How does empyema develop and who is most at risk for it? When should a pleural effusion be considered an empyema? When is thoracentesis safe? How do treatment considerations differ in the exudative and fibropurulent stages of the condition? The author reviews what clinicians should know.

By Michael J. Bono, MD, FACEP


 

Thoracic empyema, the accumulation of pus in the pleural cavity, has long been recognized as a significant disease entity. Hippocrates described empyema 2400 years ago, and his technique of open drainage with rib resection was practiced until 1918, when the Empyema Commission Report questioned the procedure. Before antibiotics, empyema was a complication in 10% of patients who survived a bout of pneumonia. The antibiotic era brought about a drastic reduction in the incidence of fulminant pneumonia, and consequently the occurrence of pneumonia complicated by empyema plummeted. Penetrating thoracic trauma and complications of thoracic surgery have since emerged as the most common etiologies of empyema.
 

CONTIGUOUS SPREAD OF ORGANISMS

The most common cause of empyema is the direct contiguous spread of organisms from a focus of infection. As in the pre-antibiotic era, bacterial pneumonia remains the most likely source of infection. Empyema secondary to underlying bacterial pneumonia is called postpneumonic or parapneumonic empyema. Subdiaphragmatic abscess, lung abscess, esophageal perforation, vertebral osteomyelitis, and retropharyngeal abscess may all cause empyema from the direct contiguous spread of organisms.

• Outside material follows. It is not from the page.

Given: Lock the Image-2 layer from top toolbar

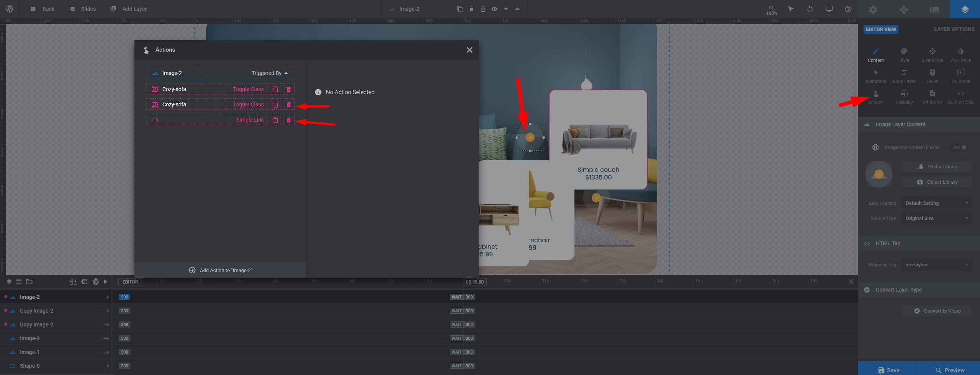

Up to 20% of empyemas are associated with instrumentation of the pleural space, such as in thoracentesis, tube thoracostomy, or violation of the thoracic cavity during placement of a subclavian central line. In rare instances, empyema will result from lymphatic or hematogenous spread from a distant infection that does not involve the lung. This is more common in children than adults and probably represents a subclinical pneumonic process.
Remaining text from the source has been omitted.